__EXERCISE OBJECTIVE__
Start at the line below containing "Task: Save changes with the Speichern button" and stop at the line containing "Expand the month". Repeat every line of that stretch exactly, and nothing outside it.

(Records excerpted from a collection)
-*-
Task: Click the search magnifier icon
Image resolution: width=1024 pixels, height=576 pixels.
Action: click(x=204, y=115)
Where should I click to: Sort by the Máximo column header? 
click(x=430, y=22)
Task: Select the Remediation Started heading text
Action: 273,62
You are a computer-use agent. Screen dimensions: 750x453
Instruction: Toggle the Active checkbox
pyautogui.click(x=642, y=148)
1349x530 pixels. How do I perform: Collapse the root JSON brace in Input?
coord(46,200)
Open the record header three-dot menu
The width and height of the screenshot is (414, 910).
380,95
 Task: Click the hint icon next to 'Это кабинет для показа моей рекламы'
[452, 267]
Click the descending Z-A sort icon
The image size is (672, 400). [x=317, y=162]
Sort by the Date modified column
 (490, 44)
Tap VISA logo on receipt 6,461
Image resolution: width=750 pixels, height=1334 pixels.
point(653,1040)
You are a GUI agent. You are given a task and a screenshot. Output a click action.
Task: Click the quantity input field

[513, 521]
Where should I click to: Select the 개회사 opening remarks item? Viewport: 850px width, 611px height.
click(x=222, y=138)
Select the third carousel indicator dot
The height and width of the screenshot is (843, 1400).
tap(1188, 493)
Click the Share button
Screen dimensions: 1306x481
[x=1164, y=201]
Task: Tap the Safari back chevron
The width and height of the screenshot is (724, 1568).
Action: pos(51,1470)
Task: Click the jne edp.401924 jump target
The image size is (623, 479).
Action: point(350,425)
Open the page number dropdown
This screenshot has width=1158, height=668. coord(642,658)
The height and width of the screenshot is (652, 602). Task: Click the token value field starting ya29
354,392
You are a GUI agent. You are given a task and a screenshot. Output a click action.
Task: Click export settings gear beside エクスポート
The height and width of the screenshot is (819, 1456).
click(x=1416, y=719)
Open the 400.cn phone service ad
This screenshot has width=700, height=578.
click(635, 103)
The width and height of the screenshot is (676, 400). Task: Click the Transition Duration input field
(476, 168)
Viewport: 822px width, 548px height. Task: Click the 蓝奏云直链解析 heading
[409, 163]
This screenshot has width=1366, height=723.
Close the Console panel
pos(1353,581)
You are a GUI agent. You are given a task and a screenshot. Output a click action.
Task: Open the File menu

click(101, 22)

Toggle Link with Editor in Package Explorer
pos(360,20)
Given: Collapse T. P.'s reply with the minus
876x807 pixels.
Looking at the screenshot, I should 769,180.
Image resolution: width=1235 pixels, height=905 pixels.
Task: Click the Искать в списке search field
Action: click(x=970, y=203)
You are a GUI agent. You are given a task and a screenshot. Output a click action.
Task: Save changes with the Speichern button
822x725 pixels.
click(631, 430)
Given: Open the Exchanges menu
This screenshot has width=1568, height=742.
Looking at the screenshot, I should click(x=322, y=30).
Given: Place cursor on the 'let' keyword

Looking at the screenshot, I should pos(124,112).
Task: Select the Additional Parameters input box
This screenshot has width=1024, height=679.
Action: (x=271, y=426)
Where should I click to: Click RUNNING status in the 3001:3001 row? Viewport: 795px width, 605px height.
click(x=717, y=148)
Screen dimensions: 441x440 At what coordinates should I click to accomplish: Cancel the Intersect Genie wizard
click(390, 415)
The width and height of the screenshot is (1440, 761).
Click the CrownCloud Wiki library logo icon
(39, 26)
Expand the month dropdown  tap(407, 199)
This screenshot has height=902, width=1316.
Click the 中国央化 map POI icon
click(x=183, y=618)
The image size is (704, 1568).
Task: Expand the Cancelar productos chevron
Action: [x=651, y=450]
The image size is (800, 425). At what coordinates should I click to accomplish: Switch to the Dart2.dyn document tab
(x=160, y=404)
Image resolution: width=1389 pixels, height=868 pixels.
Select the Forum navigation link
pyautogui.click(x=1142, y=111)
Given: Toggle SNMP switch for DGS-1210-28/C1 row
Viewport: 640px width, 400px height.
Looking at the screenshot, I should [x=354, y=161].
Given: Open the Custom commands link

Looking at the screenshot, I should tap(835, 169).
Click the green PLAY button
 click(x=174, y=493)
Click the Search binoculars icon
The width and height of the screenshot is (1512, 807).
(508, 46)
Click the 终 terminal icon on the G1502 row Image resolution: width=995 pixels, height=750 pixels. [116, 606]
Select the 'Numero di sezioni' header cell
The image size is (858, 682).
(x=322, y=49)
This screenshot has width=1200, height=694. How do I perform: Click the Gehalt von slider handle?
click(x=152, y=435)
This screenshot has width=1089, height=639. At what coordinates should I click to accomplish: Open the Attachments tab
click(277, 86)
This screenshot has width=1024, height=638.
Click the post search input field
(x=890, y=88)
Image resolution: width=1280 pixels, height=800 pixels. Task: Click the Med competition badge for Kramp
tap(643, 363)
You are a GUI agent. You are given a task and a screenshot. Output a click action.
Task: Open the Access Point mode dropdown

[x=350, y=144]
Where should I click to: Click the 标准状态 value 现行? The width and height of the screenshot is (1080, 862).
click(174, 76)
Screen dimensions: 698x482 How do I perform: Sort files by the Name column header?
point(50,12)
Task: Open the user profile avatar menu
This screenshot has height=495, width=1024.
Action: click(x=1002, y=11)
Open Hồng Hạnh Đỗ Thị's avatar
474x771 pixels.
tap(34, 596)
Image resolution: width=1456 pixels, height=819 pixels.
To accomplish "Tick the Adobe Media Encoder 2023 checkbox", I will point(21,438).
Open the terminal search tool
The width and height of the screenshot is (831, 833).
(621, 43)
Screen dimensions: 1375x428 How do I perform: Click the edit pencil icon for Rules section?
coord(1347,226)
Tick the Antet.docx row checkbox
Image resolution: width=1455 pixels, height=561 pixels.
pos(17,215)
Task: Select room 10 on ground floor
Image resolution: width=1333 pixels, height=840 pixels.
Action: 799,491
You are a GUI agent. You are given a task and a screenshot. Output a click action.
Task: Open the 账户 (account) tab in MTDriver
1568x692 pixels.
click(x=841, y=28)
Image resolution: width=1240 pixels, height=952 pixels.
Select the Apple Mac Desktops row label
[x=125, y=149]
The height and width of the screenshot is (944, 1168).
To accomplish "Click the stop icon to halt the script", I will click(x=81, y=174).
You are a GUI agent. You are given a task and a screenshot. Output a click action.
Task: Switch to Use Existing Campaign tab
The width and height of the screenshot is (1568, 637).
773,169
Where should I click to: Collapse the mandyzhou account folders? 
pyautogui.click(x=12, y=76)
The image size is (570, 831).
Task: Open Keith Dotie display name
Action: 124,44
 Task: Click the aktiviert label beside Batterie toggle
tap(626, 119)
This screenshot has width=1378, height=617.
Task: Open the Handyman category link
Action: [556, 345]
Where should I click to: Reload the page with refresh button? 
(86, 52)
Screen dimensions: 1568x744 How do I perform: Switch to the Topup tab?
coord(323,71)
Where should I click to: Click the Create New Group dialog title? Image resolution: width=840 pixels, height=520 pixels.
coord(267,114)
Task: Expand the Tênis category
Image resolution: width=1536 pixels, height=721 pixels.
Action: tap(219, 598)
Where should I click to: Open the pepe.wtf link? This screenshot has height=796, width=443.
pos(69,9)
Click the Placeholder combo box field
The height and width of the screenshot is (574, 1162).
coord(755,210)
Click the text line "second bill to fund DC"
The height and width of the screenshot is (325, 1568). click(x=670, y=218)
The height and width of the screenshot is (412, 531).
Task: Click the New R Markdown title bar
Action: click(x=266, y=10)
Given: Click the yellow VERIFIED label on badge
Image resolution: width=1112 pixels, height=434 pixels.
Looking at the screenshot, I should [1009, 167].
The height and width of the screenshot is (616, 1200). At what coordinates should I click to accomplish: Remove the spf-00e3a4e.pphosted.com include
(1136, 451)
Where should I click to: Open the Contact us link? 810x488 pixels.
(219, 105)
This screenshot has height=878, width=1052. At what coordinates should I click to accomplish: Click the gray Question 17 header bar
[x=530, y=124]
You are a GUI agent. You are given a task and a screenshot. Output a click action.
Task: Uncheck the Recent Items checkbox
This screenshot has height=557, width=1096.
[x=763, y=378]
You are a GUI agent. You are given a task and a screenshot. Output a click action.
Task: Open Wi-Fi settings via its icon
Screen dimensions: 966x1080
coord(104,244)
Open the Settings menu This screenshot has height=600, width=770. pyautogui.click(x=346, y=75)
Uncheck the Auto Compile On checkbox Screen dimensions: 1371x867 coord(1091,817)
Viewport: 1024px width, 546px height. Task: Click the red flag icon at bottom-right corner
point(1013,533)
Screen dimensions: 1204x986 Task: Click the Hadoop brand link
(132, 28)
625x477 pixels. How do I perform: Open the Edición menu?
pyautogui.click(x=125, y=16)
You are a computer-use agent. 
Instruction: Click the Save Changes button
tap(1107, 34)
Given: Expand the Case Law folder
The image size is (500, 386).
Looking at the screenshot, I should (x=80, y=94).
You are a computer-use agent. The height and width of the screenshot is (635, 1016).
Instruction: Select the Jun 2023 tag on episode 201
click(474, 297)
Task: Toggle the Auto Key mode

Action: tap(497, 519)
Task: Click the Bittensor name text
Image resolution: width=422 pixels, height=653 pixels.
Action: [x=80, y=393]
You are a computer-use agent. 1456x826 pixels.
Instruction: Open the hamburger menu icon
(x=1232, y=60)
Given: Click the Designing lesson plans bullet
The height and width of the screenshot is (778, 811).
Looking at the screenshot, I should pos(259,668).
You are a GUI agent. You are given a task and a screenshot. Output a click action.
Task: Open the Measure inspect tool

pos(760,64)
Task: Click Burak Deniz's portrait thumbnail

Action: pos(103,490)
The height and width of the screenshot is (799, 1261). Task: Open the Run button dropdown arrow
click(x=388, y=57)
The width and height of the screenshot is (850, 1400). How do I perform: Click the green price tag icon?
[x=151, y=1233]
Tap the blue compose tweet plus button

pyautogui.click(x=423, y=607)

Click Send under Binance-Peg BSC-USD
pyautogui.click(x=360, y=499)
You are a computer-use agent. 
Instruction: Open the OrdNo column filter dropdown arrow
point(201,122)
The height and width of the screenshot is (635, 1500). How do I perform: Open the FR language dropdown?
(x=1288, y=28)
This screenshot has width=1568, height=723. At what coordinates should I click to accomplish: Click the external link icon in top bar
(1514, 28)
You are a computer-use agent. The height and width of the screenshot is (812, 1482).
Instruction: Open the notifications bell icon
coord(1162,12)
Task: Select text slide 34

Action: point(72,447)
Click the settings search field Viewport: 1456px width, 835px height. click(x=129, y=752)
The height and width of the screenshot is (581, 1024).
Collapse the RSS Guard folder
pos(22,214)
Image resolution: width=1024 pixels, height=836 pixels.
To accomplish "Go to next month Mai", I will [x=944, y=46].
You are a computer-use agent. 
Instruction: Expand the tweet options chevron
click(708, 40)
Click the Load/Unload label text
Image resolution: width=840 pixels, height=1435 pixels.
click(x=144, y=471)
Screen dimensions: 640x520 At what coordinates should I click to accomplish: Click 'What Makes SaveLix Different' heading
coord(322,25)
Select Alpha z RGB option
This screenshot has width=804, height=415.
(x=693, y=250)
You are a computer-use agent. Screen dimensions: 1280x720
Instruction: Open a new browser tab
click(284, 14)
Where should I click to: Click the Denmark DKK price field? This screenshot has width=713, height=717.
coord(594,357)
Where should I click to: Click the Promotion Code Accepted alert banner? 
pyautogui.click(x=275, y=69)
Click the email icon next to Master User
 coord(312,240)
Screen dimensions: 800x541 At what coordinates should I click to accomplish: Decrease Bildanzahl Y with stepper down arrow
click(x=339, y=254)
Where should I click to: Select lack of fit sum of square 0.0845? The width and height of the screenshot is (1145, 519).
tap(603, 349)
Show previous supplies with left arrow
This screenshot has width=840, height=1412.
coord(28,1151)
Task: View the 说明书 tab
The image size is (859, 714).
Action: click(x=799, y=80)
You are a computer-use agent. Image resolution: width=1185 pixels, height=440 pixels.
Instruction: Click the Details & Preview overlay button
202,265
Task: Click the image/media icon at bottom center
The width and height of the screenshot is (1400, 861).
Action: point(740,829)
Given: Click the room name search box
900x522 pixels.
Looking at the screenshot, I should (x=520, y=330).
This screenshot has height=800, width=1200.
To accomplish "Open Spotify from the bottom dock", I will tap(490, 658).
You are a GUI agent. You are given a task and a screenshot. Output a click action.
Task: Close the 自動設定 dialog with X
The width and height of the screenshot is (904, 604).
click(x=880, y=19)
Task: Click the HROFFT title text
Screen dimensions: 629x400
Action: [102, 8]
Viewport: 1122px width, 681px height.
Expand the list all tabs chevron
-*-
__RESULT OF THIS EXERCISE__
Task: Save changes with the Speichern button
822x725 pixels.
click(631, 430)
Given: Open the Exchanges menu
This screenshot has width=1568, height=742.
Looking at the screenshot, I should click(x=322, y=30).
Given: Place cursor on the 'let' keyword

Looking at the screenshot, I should pos(124,112).
Task: Select the Additional Parameters input box
This screenshot has width=1024, height=679.
Action: (x=271, y=426)
Where should I click to: Click RUNNING status in the 3001:3001 row? Viewport: 795px width, 605px height.
click(x=717, y=148)
Screen dimensions: 441x440 At what coordinates should I click to accomplish: Cancel the Intersect Genie wizard
click(390, 415)
The width and height of the screenshot is (1440, 761).
Click the CrownCloud Wiki library logo icon
(39, 26)
Expand the month dropdown  tap(407, 199)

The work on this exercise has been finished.